How Could This Literature Review “Grow Legs?”

Seeing a review such as this is a large milestone for this industry. Consolidating large quantities of data helps make order out of the “chaos,” if you will. While I’m sure many of us could point to an individual study or two which demonstrates the efficacy of biosimilars, to have a set of 90 studies revealing the same information makes biosimilar safety and efficacy a hard truth to overturn. And for those who choose to dwell on the two outlier studies that raise questions to date, I’d redirect the focus to the authors’ choice to include this data and discuss it honestly, without making assumptions, claims, or excuses. In this industry, it’s important to accept the data — and that means embracing the negative data along with the positive data.

Moving forward, I’m particularly excited to see what the industry — and other stakeholders —will do with this information. While I’d love to see some of this lit review’s takeaways transcribed in glitter on large banners for the industry to wave at prominent biosimilar naysayers, I mostly hope to see patient organizations begin engaging with this knowledge.
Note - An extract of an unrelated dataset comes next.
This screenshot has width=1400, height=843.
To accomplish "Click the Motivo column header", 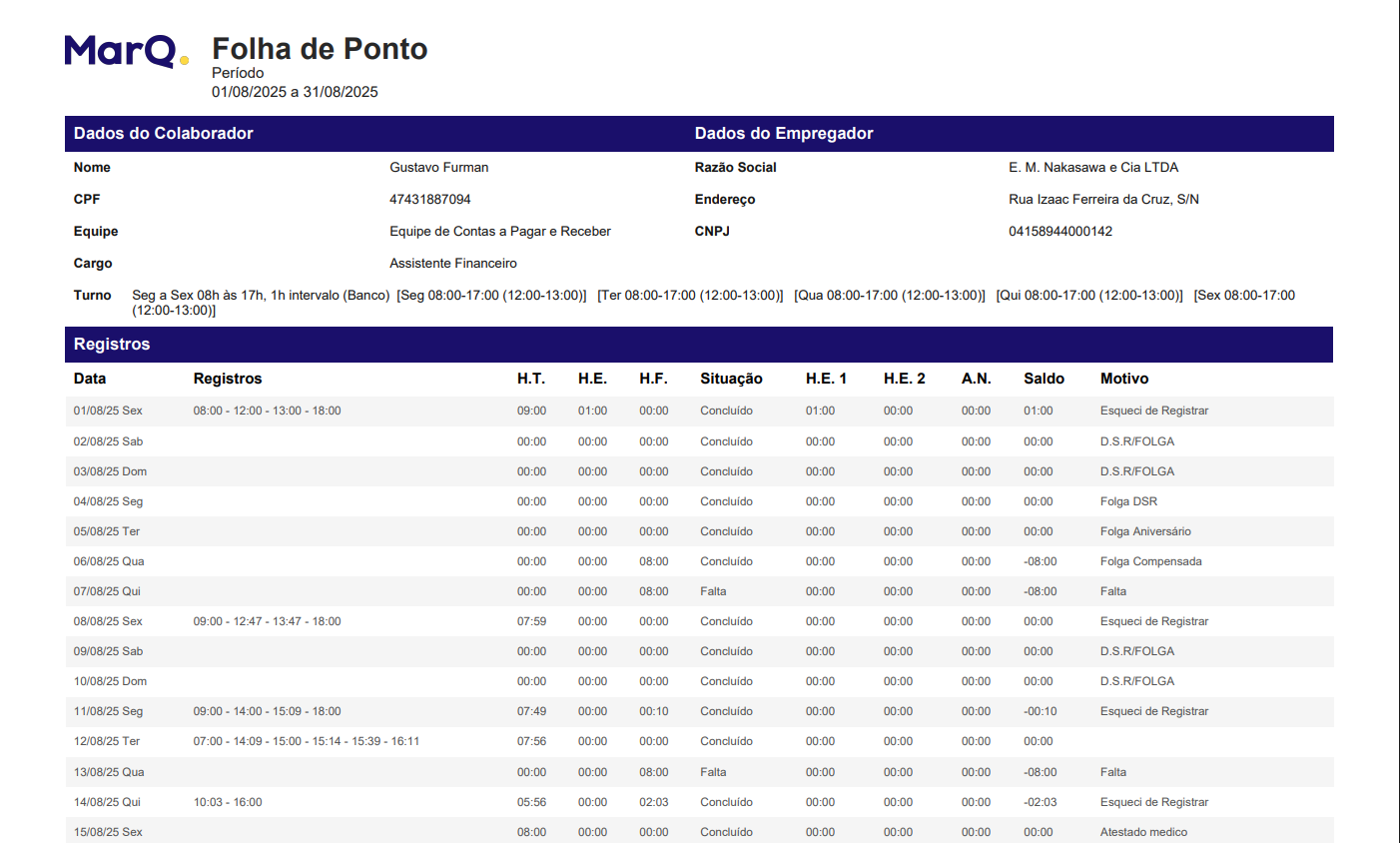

There are possibilities for these organizations — with the help of their advisory boards — to boil down this information into easy-to-digest pamphlets, hand-outs, webinars, and infographics.  (And, as a non-scientist, I actually found the review to be clearly written and easy to understand to start with.)

I’d also like to see this study encourage greater inquiry from members of this industry overall. Whether it be creating meta-analyses or publishing and distributing results from multiple switching studies, there are benefits to be had. After all, as co-author Gillian Woollett of Avalere Health described, taking the time to organize and publish peer-reviewed articles about biosimilar experiences in other countries and the U.S. will be integral — specifically for physician knowledge. In the U.S., we’ve already been privy to data that revealed specialty physicians are more trusting of peer-reviewed publications as sources of information than they are of the FDA. Not to mention, peer-reviewed studies unpacking data from abroad also profit the U.S. market, which isn’t currently rich with data. Relying on data from more experienced countries will ensure we don’t unnecessarily “reinvent the safety wheel” in the U.S., said Woollett.

In addition to the work companies can do, there is also a lot of chatter about biosimilar-to-biosimilar switching. While individual companies wouldn’t be the sponsors of this type of research, there are certainly other outlets. Organizations like the Biologics and Biosimilars Collective Intelligence Consortium (BBCIC) could be an option, given its dedication to post-marketing surveillance of biologics and biosimilars. (I’ve written about this organization in the past, and I urge you to become apprised of its important, time-consuming work.) I could also see situations in which integrated delivery networks (IDNs), which are their own pharmacy benefit managers (PBM) and have their own formularies and doctors, could play a role here. Kaiser Permanente has already seen success with biosimilar use, and, prior to Zarxio, with different growth hormones (which are considered reference product and biosimilars in Europe). IDNs are their own medical ecosystems, and, as such, some of the more quick-acting ones could be better equipped to highlight the impact of future biosimilar-to-biosimilar switching.

Of course, this will all be an exercise in patience, as U.S. market share of and data for the two newest infliximab biosimilars is still too limited to tell us anything. But in the meantime, the authors of this newest lit review have helped the industry take a big step forward. Individual studies reinforcing biosimilar use are incredibly useful assets in this growing industry. With great distribution efforts and creativity on the industry’s part, the message relayed by these 90 studies should become very hard to overlook.